Chegando lá, estacionou seu carro em frente e pôde ouvir uma voz que vinha de dentro da oficina gritando: — Júlia, chegou alguém!
Lucy não pôde conter a surpresa, ela não sabia o que diria quando a visse ali, não seria possível tal mulher estar em todos os lugares em que Lucy estava, por um momento sentiu-se perseguida, avistou uma sombra que se aproximava da porta e quando finalmente pôde ver a face de Júlia, não era a mesma, Lucy sentiu-se aliviada e decepcionada ao mesmo tempo, ela não estava sendo perseguida por Júlia, mas por seus pensamentos, que insistiam em voltar atrás e a confundir cada vez mais.
– Posso ajudar a senhorita? – Dizia a Júlia “falsificada”
Alguns segundos de silêncio até q a mulher tornou a falar.
– Eu perguntei se posso ajudar!
Lucy balançou a cabeça como quem desperta de uma viagem “intermental”.
– Qual seu nome? – perguntou Lucy.
– Júlia, por quê?
– Nada não... – Lucy virou-se para ir embora.
– Espera, veio aqui só para saber o meu nome? – riu.
– Ah, sim, meu carro está fazendo um barulho estranho, alguém pode dar uma olhada pra mim?
– Machado, serviço pra você! – Gritou a mulher, que em seguida saiu dali.
Machado... Quem gosta de ser chamado por nome de ferramenta? Imaginem os irmãos, “ foice” “enxada”... – Pensava Lucy, enquanto esperava o tal Machado chegar – Esse “cara” está demorando demais, será que essa mulher gritou direito? Ou será que ele veio cortando cabeças pelo caminho? – Lucy estava inquieta, queria ir embora dali, até que sentiu alguém se aproximando, de longe viu um macacão azul vestindo um corpo magro, que quanto mais se aproximava, mais parecia familiar.
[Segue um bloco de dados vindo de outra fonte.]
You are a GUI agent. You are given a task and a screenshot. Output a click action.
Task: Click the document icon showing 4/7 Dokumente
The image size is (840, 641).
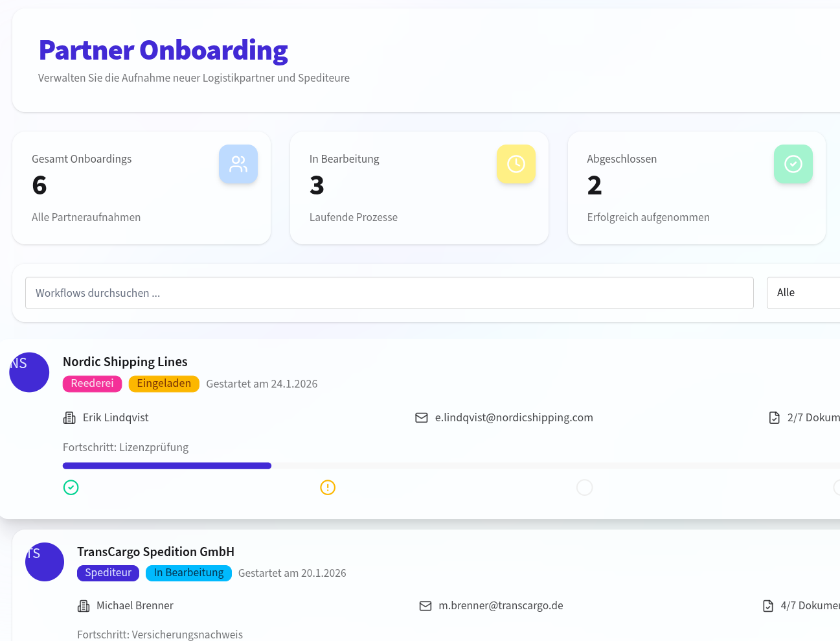click(767, 605)
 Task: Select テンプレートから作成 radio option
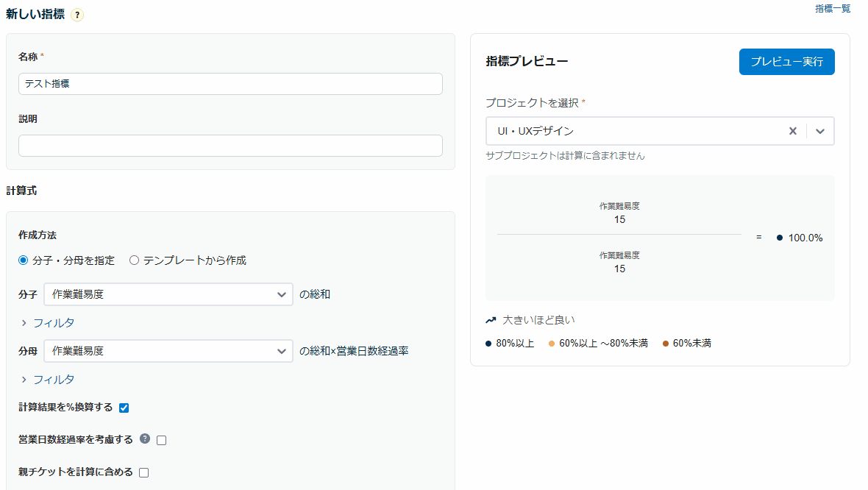(x=134, y=260)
– E aí, o que tem de errado com o seu carro? – Disse o tal Machado, que por sinal era a Júlia, sim, a verdadeira, deixando Lucy muda por alguns instantes e sem saber o que falar...
– Só tem mulher nesse lugar? – Disse Lucy, já que pela sua cabeça não se passava nenhuma frase mais conveniente para o momento.
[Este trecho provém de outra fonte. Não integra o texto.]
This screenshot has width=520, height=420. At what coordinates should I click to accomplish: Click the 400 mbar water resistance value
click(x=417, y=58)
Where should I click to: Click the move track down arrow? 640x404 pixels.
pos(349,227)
– Não, na verdade, a única mulher aqui sou eu, faço trabalhos leves, a outra Júlia é filha do dono daqui e o ajuda de vez em quando na recepção.
– E por que te chamam de Machado se você é mulher?
– Pra diferenciar da outra Júlia, até por que eu me chamo Júlia Machado, entendeu?
– Sim, quem diria... – Disse Lucy, enquanto olhava Júlia dos pés a cabeça.
– Enfim, vamos ver o que tem o seu carro?
Direcionaram-se até o carro e ficaram um tempo ali, sem pronunciar uma só frase que não estivesse relacionada ao automóvel, Júlia olhou o carro de Lucy e, ao término, a mesma pôde ir sossegada para casa. Chegando em casa, Lucy reparou a ausência de sua mãe e seu noivo, também reparou que tinha um recado novo na secretária eletrônica e resolveu checar, no mesmo , sua mãe dizia: “ Filha, o Pablo passou mal e eu vim com ele até o hospital, não se preocupe, não é nada demais, mas vamos demorar um pouco então não nos espere para jantar, beijos” . Lucy preocupou-se no mesmo instante e resolveu ligar, mas caiu na caixa postal, em seguida ouviu sua campainha tocando, achou que poderia ser eles, então foi atender correndo.
–Oi, você deixou sua identidade cair lá na oficina, vim trazer pra você! – Disse Júlia, sorrindo, assim que Lucy abriu a porta, em seguida estendeu a mão e entregou a identidade á ela.
– Ta, obrigada, como achou meu endereço?
– Eu já te busquei em casa uma vez, esqueceu?
– Não, mas preferia ter esquecido. – E Lucy começou a fechar a porta quando Júlia empurrou-a em sentido contrário para que continuasse aberta.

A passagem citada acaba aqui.